Солнце село, и ночная темень бесшумно завладела лесом. Первый костер и первый ночлег на лбу — у лиственницы.
— Под охраной самого хозяина, — шутит Саша.
Первая ночь на лбу таинственна и немного тревожна. Завтра пойдем вглубь. В тиши редко трещат тлеющие сучья, ворчит вода, наваливаясь на берег, но не слышно ночных птиц, и только из лесной чащи доносятся резкие шорохи — где-то сосны роняют шишки.
Все снаряжение оставили у холой, взяли только ружья, а Илья — оставшуюся одну лопату.

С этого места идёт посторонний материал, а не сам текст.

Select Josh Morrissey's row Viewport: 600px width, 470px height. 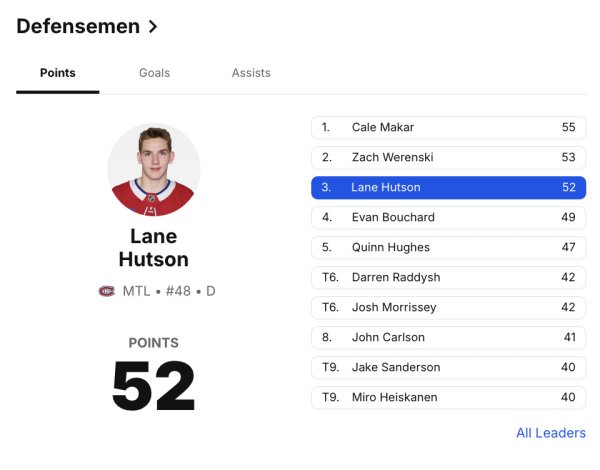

В лес идем скопом, все убыстряя шаг. Идти легко: ни бурелома, ни пней. Просторно, и нигде не видно шаманских гагар и шаманских орлов. Только лес, только сосны. Вот и ручей — не он ли служил границей меж живыми и мертвыми?

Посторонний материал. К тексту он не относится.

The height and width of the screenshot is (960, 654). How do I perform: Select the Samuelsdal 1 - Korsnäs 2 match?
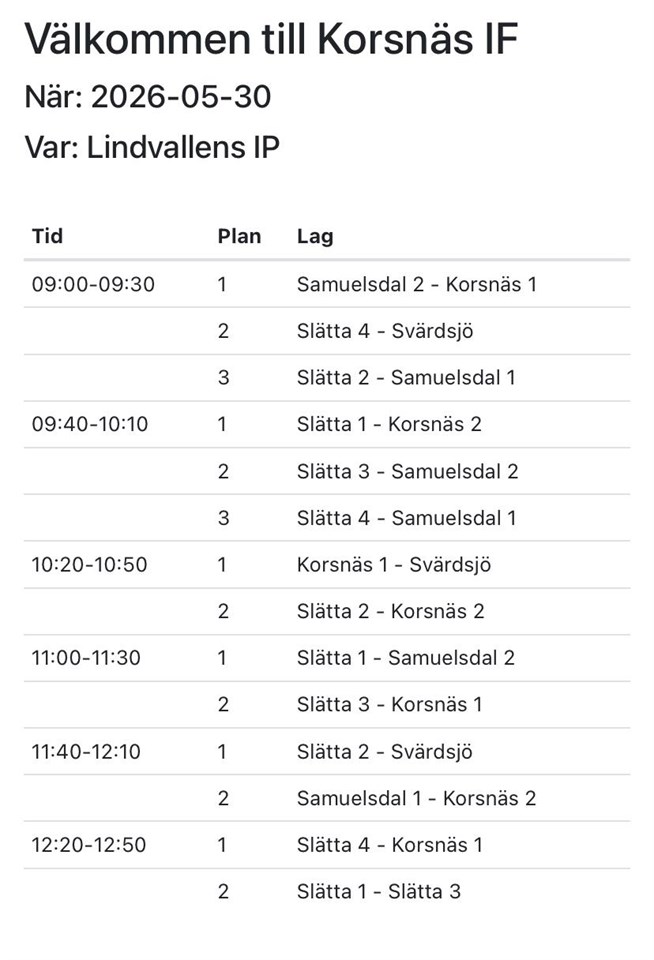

За ручьем разбрелись в разные стороны. Такой же лес. Издалека кто-то первым крикнул:
— Вы что-нибудь нашли?
Этот вопрос повторяется все чаще и чаще. Ничего…
— Нашел, сруб нашел!
Бежим через ручей на голос Ильи.
Три ряда нижних венцов, заросших мхом, засыпанных хвоей, лежат прямоугольником. В центре прямоугольника — береза, единственная в этом бору.

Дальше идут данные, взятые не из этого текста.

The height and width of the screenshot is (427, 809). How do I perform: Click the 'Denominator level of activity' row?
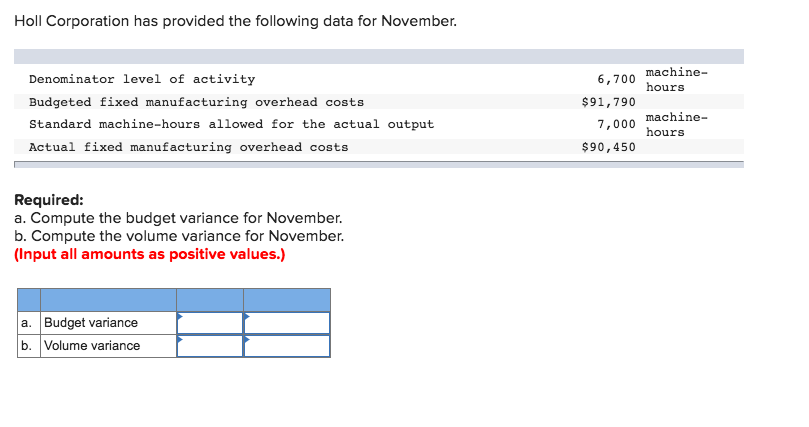(x=379, y=79)
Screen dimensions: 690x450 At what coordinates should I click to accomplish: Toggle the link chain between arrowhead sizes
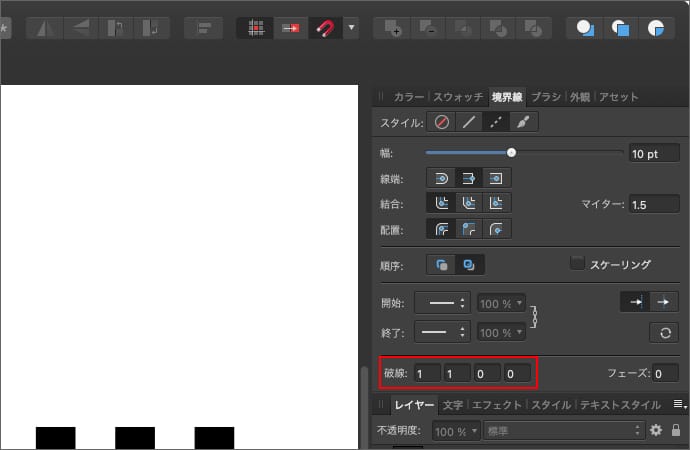pyautogui.click(x=535, y=317)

— Олений сарай, старый олений сарай, — поясняет Токуле.
Более тридцати лет назад люди покинули стойбище, а раньше жили здесь подолгу и основательно.
Внимательно осматриваем землю и видим еле заметный конец полозьев оленьих санок. Раскидали мох и хвою, и показался весь полоз, рядом — второй, а меж ними — упавшие сгнившие копылья. Следы живых теперь попадаются часто. Почти неразличимый круг с короткими гнилушками — чумище, место, на котором стоял чум. Во мху нашли невыдолбленную ветку и снова санки.
Избушки, остатки избушек, упавшие стены и стропила находим во второй половине дня.
Так где же могилы? Ночь в глубине леса многоголоса. Над нами противным голосом кричал филин, где-то рядом трещали кедровки, раздавался шорох в сучьях, ломавшихся под лапками белки или ночной мыши. Переливчато звенел родник, но никто из царства мертвых не тревожил нас.
И второй, и третий, и четвертый день мы ищем древние могилы шаманов и не можем найти их.
Предложение Ильи копать наугад отвергается единодушно: общая площадь лба, пожалуй, больше двухсот гектаров.
Илья не слушает нас и в пятый — последний — день пребывания на лбу в одиночестве раскапывает два «подозрительных» холма. Правы мы, но тем не менее холмы вызывают азарт, и со словами: «А ну-ка, дай, я вот этот вскрою» — Сашка копает третий холм. Чудесная песчаная почва. Рвем лопату из рук и вскапываем еще один, другой…
Расходимся собирать хворост для костра и… как сумасшедшие мчимся на зов Токуле:
— Гагару нашел!
Деревянная гагара сантиметров двадцать длиной лежала подо мхом. На брюхе у нее выемка — сюда вставляли длинную палку-шест и втыкали его перед могилой. Где-то здесь была могила Сенебата.
Перерыли мох, но только труха сгнившего дерева попадалась нам.
Тайга за многие годы сделала свое дело. Ветры уронили шесты с деревянными птицами, дожди сгноили шаманские символы, а мхи и хвоя спрятали от людских глаз пристанища мертвых. Тайга сохранила память только о жизни — чумища и санки, ветки и олений сарай.